▶ **What you should do**:
In the passage on studying eBay competitors below, which words do typical eBay searches involve?

▶ **Quoted passage**:
Punch in various keywords that apply to your product and category and peruse the various items listed. Take note of any sellers who offer the same items you do, as well as those who feature multiple items in your niche category. These are the guys you want to pay particular attention to. Why? Because chances are, they've already reached a level of success. Its also a good idea to do an Advanced Search and see how their listings have performed recently.

Notice the categories used by other sellers to market their items. One category might appear obvious to you, yet another may prove more profitable. Deciding which categories to list in begins with an analysis of where your competition advertises.

Build a list of specific keywords used by these and other competitors. This is crucial. But it's the keywords used in their titles that are of the greatest significance. The reason for this is that typically eBay searches only involve the words used in listing titles, and not descriptions. This makes for more efficient searching and leaner lists of relevant auctions. eBayers are forced to go the extra mile through advanced searching to also include descriptions in their search for related keywords. This extra step, plus the fact that many users are unaware of it means the keywords in your body copy are only of secondary value.

Study the descriptions used by others as though you were a detective looking for vital clues. What main appeals are used? Has the seller stressed benefits? Is there a strong offer? Is it easily readable and well-presented? Is there a guarantee or return policy used? Does the overall listing look appealing to first-time buyers? Does this look like a seller you'd do business with? Are there obvious attributes about the seller's business or level of service that are made apparent? And most importantly, has the seller provided enough reasons for buying?

As you learn more about what works and what doesn't in terms of sales copy, you'll gain valuable insights as to how to make your eBay listings even more effective.

Pay attention to any of the optional eBay options such as Bold or Featured Listings used by other successful sellers. Does it work for them by attracting more bids? If so, it's probably worth trying with your own listings.

▶ **Supplied information**:
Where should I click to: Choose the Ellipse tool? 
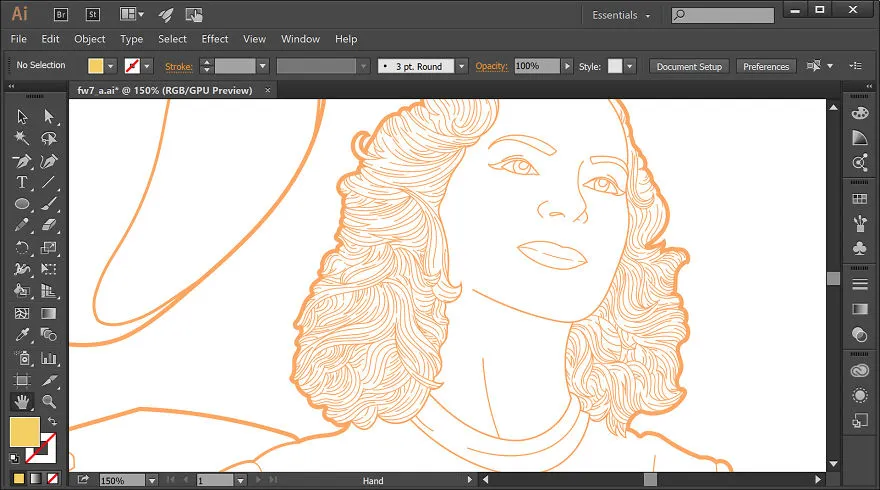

▶ **Written solution**:
Only the words used in listing titles, not the descriptions.